= 1947 Edmonton municipal election =

Municipal election in Alberta, Canada

The 1947 municipal election was held November 5, 1947 to elect a mayor and five aldermen to sit on Edmonton City Council and four trustees to sit on the public school board, while four trustees were acclaimed to the separate school board. Voters also voted on two plebiscites, one of which approved two-year mayoral terms. Accordingly, Harry Ainlay's election made him the first mayor of Edmonton to serve a two-year term.
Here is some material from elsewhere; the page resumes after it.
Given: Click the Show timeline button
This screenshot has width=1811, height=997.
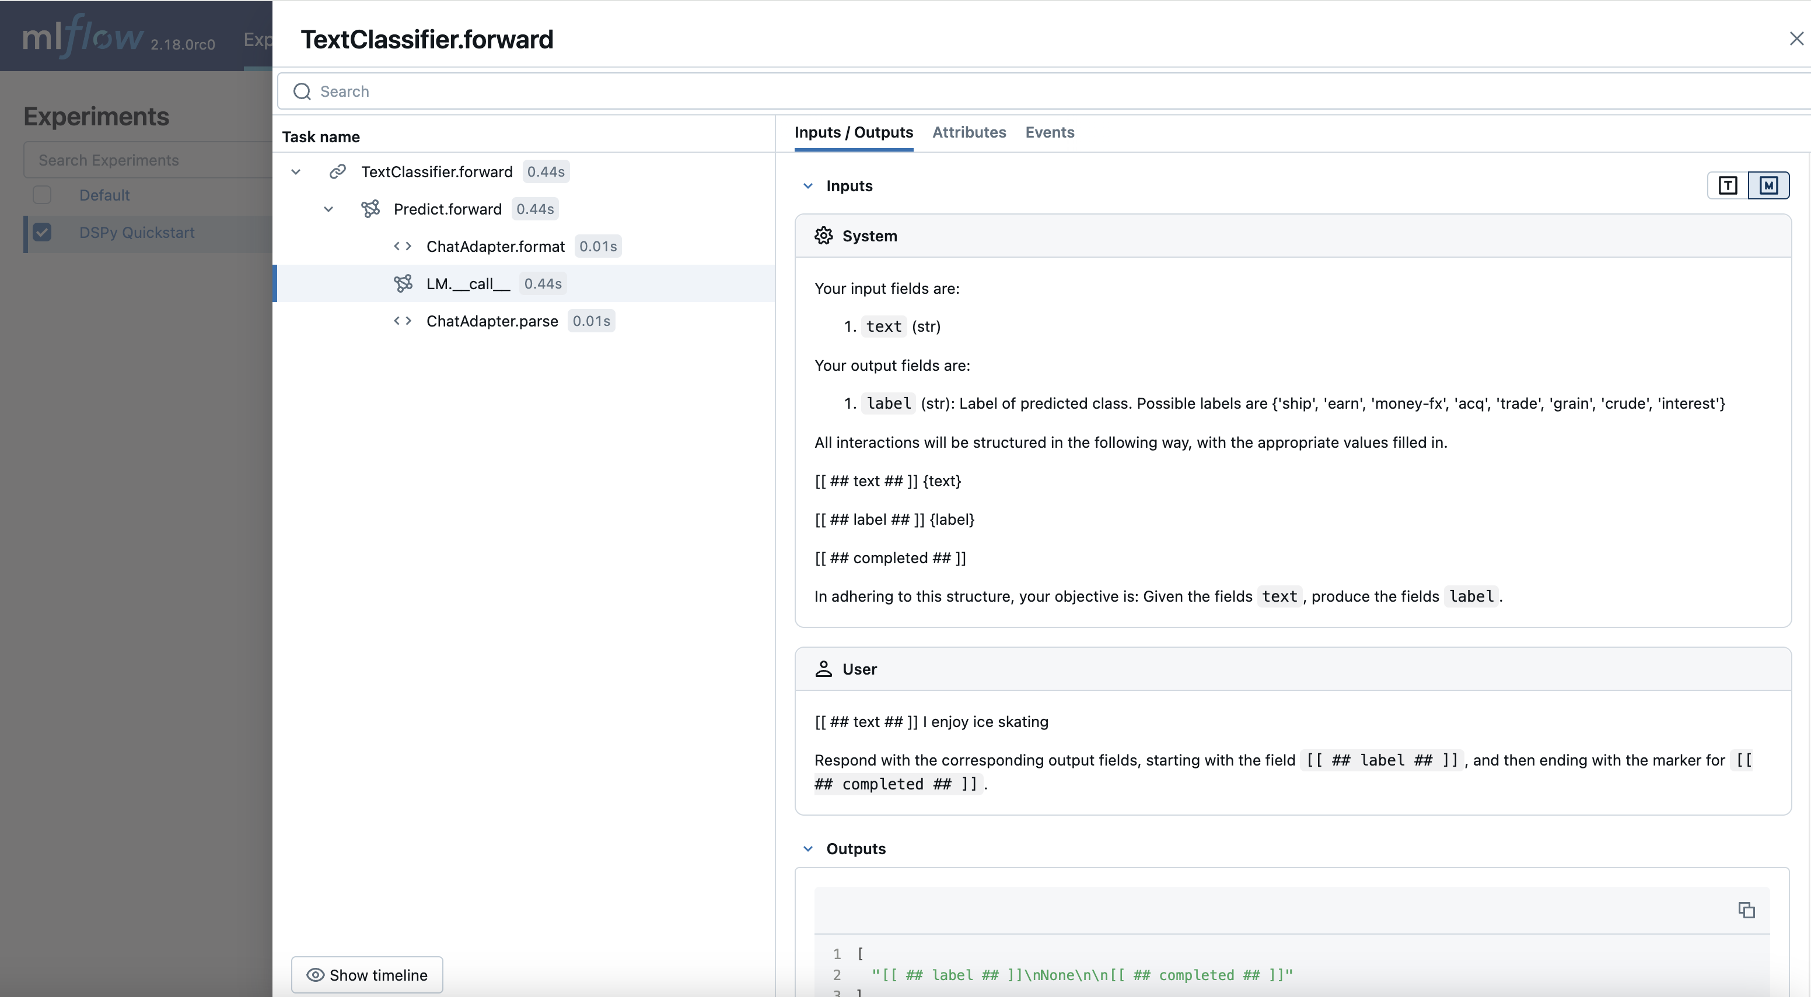Looking at the screenshot, I should pos(366,975).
There were ten aldermen on city council, but five of the positions were already filled: Sidney Bowcott, Athelstan Bissett (Southside), Sidney Parsons, James Ogilvie, and Frederick John Mitchell had each been elected to two-year terms in 1946 and were still in office.
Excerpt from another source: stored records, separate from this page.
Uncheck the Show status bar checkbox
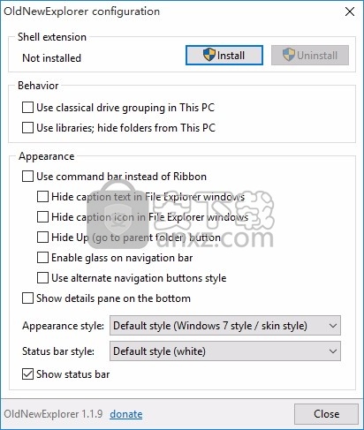 pos(27,374)
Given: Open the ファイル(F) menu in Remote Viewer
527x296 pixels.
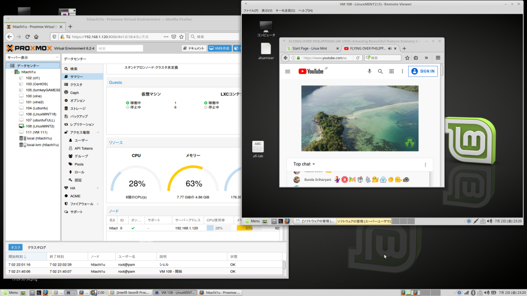Looking at the screenshot, I should click(251, 10).
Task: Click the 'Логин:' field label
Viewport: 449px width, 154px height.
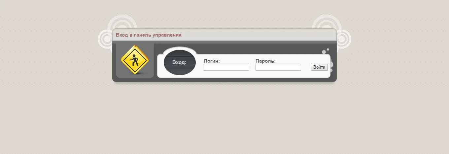Action: click(x=212, y=61)
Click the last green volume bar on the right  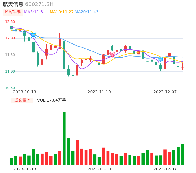tap(183, 154)
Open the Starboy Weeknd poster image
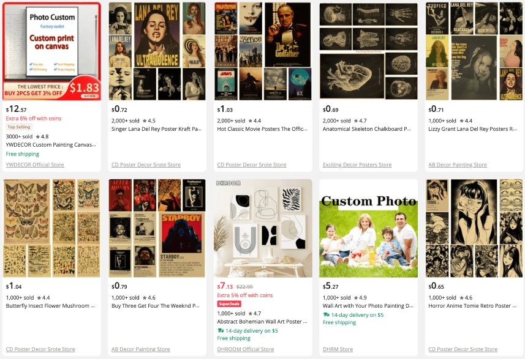The width and height of the screenshot is (525, 359). pos(157,228)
There were seven trustees on the public school board, but three of the positions were already filled: James MacDonald, John Morrison, and Robert Rae had been elected to two-year terms in 1946 and were still in office. The same was true on the separate board, where Adrian Crowe (SS), Francis Killeen, and James O'Hara were continuing.

==Voter turnout==

There were 18,676 ballots cast out of 76,112 eligible voters, for a voter turnout of 24.5%.

==Results==

- bold or indicates elected
- italics indicate incumbent
- "SS", where data is available, indicates representative for Edmonton's South Side, with a minimum South Side representation instituted after the city of Strathcona, south of the North Saskatchewan River, amalgamated with the City of Edmonton on February 1, 1912.

===Mayor===

| Party |  | Candidate | Votes | % |
|---|---|---|---|---|
|  | Civic Democratic Alliance | Harry Ainlay | 16,948 | 91.60% |
|  | Independent | Frederick Speed | 1,554 | 8.40% |

===Aldermen===

| Party |  | Candidate | Votes |  | Elected |
|  | Citizens' Committee | Armour Ford | 10,998 |  | Green tick |
|  | Citizens' Committee | Harold Tanner | 10,909 | SS | Green tick |
|  | Citizens' Committee | James McCrie Douglas | 10,730 | SS | Green tick |
|  | Citizens' Committee | Charles Gariepy | 9,398 |  | Green tick |
|  | Citizens' Committee | George Gleave | 8,229 |  | Green tick |
|  | Civic Democratic Alliance | Percy Gwynne | 7,031 |
|  | Civic Democratic Alliance | John Gillies | 6,953 |
|  | Civic Democratic Alliance | Charles Willis | 6,135 |
|  | Civic Democratic Alliance | Norman Finnemore | 5,451 |
|  | Civic Democratic Alliance | Charles Gilbert | 5,105 |
|  | Independent | Arthur Hamelin | 3,373 |
|  | Independent | Julia Kiniski | 2,133 |
|  | Independent | Amy Speed | 1,133 |

===Public school trustees===

| Party |  | Candidate | Votes |  | Elected |
|  | Citizens' Committee | Mary Butterworth | 10,490 | SS | Green tick |
|  | Citizens' Committee | George Brown | 10,390 |  | Green tick |
|  | Citizens' Committee | Stewart Graham | 8,697 |  | Green tick |
|  | Citizens' Committee | William Morrow | 8,617 | SS | Green tick |
|  | Civic Democratic Alliance | Elizabeth Haynes | 7,463 |
|  | Civic Democratic Alliance | Reta Rowan | 5,344 |
|  | Civic Democratic Alliance | Robert Boutilier | 4,701 |
|  | Civic Democratic Alliance | William Chmiliar | 4,031 |
|  | Independent | Frederick Speed | 1,416 |

===Separate (Catholic) school trustees===

Weldon Bateman (SS), Joseph Gallant, Thomas Malone, and Joseph Pilon were acclaimed.

===Plebiscites===

- Financial plebiscite items required a minimum two-thirds "Yes" majority to bring about action

====Mayoral Term====

Are you in favour of a two-year term for Mayor?
- Yes - 9,959
- No - 8,312

====Civic Auditorium/Art and Recreation Centre====

Shall the Council pass a bylaw to create a debt in the sum of $1,500,00.00 for the purpose of constructing, within the City of Edmonton, a municipal building to be used as a Civic Auditorium and an Art and Recreation Centre and issue serial debentures in the sum not exceeding 30 years with interest not exceeding 4% payable semi-annually?